NECESSITY KNOWS NO LAW”

The Germans, however, believed they were fighting a war for civilization—for German Kultur against Latin decadence and Slavic barbarism. The highly educated German general staff had readily adopted social Darwinist ideas and applied them to the conduct of war—for example, in General Friedrich von Bernhardi’s book Germany and the Next War (published in 1911). He called war “a biological necessity” in the struggle for existence, adding that war “is not merely a necessary element in the life of nations, but an indispensable factor of culture, in which a true civilized nation finds the highest expression of strength and vitality.”

The first problem was the Belgians. They refused to capitulate, blunting the initial German assault, inflicting heavy casualties, and withdrawing only when the German army’s determination to stay on schedule at any price was backed by heavy guns. Despite gallant Belgian resistance, the German juggernaut bombarded its way through the country: the Germans took Brussels on 20 August and sped to France.
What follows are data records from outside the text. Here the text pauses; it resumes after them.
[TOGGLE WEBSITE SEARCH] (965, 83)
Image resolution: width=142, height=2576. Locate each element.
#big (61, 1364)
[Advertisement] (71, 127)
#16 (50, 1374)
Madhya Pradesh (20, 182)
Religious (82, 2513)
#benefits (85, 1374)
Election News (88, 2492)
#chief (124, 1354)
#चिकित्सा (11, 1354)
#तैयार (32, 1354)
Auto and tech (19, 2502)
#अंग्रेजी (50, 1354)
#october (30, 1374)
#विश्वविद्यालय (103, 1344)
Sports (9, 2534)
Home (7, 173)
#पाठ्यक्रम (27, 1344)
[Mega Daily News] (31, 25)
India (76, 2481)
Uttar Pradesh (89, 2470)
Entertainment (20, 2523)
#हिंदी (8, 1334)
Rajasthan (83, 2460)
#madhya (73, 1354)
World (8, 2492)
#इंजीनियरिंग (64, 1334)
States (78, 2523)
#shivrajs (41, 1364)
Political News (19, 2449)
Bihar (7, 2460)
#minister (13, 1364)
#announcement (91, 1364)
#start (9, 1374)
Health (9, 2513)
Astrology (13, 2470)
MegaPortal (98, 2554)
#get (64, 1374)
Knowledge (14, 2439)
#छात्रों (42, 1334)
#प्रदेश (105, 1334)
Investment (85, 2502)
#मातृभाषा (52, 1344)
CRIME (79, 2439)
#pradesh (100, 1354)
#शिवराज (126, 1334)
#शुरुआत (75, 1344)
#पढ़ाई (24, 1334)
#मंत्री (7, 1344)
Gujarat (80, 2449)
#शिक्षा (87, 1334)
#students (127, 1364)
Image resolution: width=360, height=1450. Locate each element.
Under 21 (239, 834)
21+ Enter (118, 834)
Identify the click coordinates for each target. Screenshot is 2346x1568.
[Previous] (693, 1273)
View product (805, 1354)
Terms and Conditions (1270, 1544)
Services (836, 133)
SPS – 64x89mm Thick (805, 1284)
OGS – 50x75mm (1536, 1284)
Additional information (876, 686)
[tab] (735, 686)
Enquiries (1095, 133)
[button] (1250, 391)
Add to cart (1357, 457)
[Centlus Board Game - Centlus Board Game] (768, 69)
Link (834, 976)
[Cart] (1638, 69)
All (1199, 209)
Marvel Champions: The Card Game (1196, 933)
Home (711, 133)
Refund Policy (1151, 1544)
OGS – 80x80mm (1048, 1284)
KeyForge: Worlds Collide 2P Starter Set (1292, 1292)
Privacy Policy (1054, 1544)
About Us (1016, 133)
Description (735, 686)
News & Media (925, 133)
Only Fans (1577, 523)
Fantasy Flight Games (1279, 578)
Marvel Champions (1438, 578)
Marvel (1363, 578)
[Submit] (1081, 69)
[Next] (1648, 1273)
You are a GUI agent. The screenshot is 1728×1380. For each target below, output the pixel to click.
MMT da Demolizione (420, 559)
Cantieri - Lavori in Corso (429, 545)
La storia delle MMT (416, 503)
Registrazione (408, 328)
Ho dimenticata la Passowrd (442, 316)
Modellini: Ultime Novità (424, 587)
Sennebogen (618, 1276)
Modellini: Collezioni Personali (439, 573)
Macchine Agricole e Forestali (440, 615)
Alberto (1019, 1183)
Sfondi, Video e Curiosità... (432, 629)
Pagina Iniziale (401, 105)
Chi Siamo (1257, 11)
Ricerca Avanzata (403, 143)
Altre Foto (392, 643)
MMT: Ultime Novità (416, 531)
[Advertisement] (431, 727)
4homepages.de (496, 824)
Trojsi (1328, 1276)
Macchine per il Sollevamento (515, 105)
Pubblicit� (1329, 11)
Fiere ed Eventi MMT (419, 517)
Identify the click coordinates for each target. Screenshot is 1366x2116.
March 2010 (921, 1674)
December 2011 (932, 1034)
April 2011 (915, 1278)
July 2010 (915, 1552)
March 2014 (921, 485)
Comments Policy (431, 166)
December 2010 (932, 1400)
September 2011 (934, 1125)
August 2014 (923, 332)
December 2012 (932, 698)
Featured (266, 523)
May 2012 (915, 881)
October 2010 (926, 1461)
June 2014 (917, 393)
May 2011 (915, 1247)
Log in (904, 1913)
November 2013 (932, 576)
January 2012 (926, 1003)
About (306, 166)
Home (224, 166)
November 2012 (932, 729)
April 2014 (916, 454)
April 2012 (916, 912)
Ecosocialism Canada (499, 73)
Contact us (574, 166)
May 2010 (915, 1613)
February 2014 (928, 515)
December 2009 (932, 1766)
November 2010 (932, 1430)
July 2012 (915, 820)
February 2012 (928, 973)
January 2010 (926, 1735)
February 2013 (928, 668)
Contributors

The French, meanwhile, in traditional finery—blue coats, red trousers, officers in white gloves, all of which gave courage to their hearts if not concealment from the enemy—stormed into Lorraine and the forest of the Ardennes to be met by Germans in field grey manning entrenched machine guns and artillery. The results were what might be expected: a grand sacrifice pour la patrie. In the single month of August, 10 percent of the French officer corps fell as casualties.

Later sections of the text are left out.